Arbeitsauftrag ::
Erläutern Sie in ein bis drei Sätzen, weshalb die Materialwissenschaft laut dem Text über das Heusler-Projekt zum Politikum wird.
--- Ausgewählter Textauszug ---
Text: Peter Hergersberg

Manchmal berührt naturwissenschaftliche Forschung die große Weltpolitik. Das Heusler-Projekt ist dafür ein Beispiel. Wissenschaftler der Max-Planck-Institute für Chemische Physik fester Stoffe und für Mikrostrukturphysik sowie des Fraunhofer-Instituts für Werkstoffmechanik IWM suchen hier nach chemischen Verbindungen, die sogar gänzlich aus nicht-magnetischen Elementen bestehen können und sich dennoch als Permanentmagnete eignen. Starke Dauermagnete werden in Elektromotoren, in Kernspintomografen, in Windkraftanlagen und bei der Datenspeicherung benötigt. Solche Magnete enthalten heute Metalle der Seltenen Erde, die auf so wohlklingende Namen wie Samarium, Dysprosium oder Neodym hören. Genau da wird die Materialwissenschaft zum Politikum. Denn heute stammen fast alle Metalle der Seltenen aus China. Entsprechend groß war die Aufregung in vielen Unternehmen und Politikern weltweit, als das Land im Jahr 2010 den Export der Seltenen Erden aus Gründen des Umweltschutzes, wie es hieß, beschränkte.

Auch wenn China die Restriktionen beim Export inzwischen wieder aufgehoben hat, möchten die Wissenschaftler des Heusler-Projektes die Abhängigkeit von den Metallen der Seltenen Erden und der chinesischen Exportpolitik beenden. „Wir suchen nach neuen Permanentmagneten aus gut verfügbaren Materialien“, erklärt Claudia Felser, Direktorin am Dresdener Max-Planck-Institut für Chemische Physik fester Stoffe in Dresden und eine der Koordinatorinnen des Forschungsvorhabens. „Und wir suchen solche Materialien nicht irgendwo, sondern unter den Heusler-Verbindungen.“ Heusler-Verbindungen bestehen oft aus nicht-magnetischen Metallen wie Mangan, Kupfer, Gallium, Zinn oder  Aluminium. Durch ihr chemisches Zusammenwirken können diese Metalle magnetische Eigenschaften annehmen. Aber auch magnetische Metalle wie Kobalt, Nickel oder Eisen können in magnetischen Heusler-Verbindungen enthalten sein.
--- Datenauszug ---
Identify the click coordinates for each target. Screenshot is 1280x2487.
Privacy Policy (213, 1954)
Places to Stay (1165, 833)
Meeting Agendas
---
Lösung der Aufgabe ::
Starke Dauermagnete enthalten heute Metalle der Seltenen Erden wie Samarium, Dysprosium oder Neodym, und fast alle diese Metalle stammen aus China. Als China im Jahr 2010 den Export der Seltenen Erden beschränkte, angeblich aus Gründen des Umweltschutzes, war die Aufregung in vielen Unternehmen und unter Politikern weltweit entsprechend groß.